Residential Post-and-Frame Construction, Part 4: Installing Windows

A lesson in flashing fixed- and casement-style windows to tie into the exterior WRB and the interior air barrier

When I first started planning the water and air control details for this project, I knew the windows were going to be one of the tougher parts. Window framing for a typical post-and-frame building consists of a simple 2x wood frame extending horizontally between two posts, which, in the case of this structure, are 6 ft. on center, with two vertical boards fastened between the upper and lower horizontal frames (like in the illustration below).

SketchUp rendering
Typical flashing detail for a post-and-frame structure

Once the basic frame is constructed inside the wall cavity, horizontal wall girts are placed over the framing, a kind of window buck, if you will.

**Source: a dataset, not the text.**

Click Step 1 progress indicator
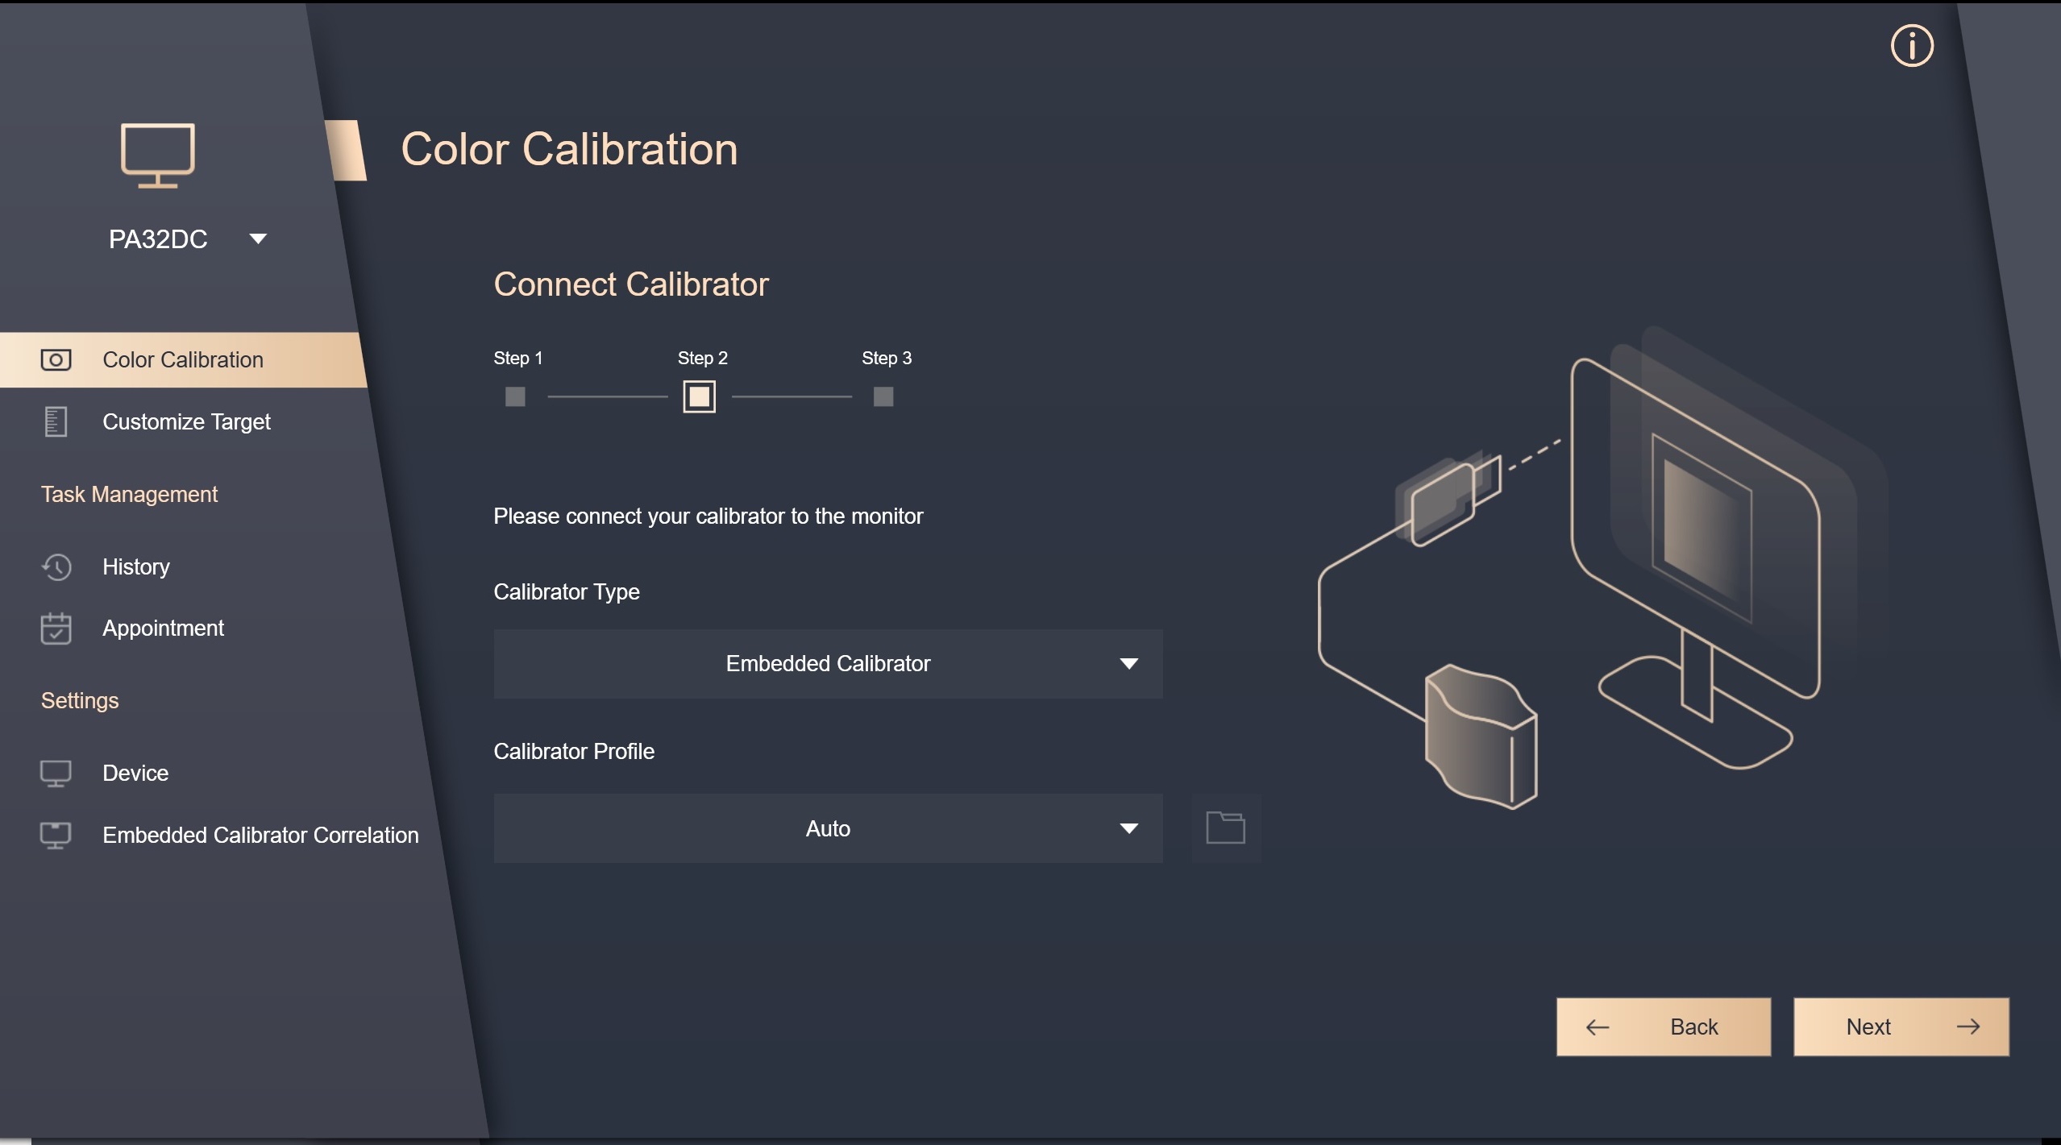This screenshot has width=2061, height=1145. point(514,395)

My original thought was to have the buck placed around the window rough opening, flash the buck so I could extend the window flashing back to the water-resistive barrier (WRB), then add the wall girts for fastening the cladding.

In my mind, this wouldn’t be a difficult assembly to build; the framing crew didn’t agree. They insisted on not changing their usual assembly (having the exterior wall girts installed first). This meant I had to figure out how to extend the window flashing to the WRB.

There are two different window sizes for this project. The first is a roughly 3-ft.-wide by 3-ft. 6-in.-tall triple-pane casement window. The second is a 5-ft.-wide by 2-ft.-tall fixed-glass triple-pane.

Working through the details

We are using Siga’s Mavjest 200 and the manufacturer’s tapes on this project, so I referenced their “Ultimate Guide to Window Flashing” to help detail the rough openings. Unfortunately, there were no details showing how to flash a window when a wall has horizontal girts. However, there are details for how to flash a window buck, so that’s what I used.

Tape-flashed windows

My window detail includes…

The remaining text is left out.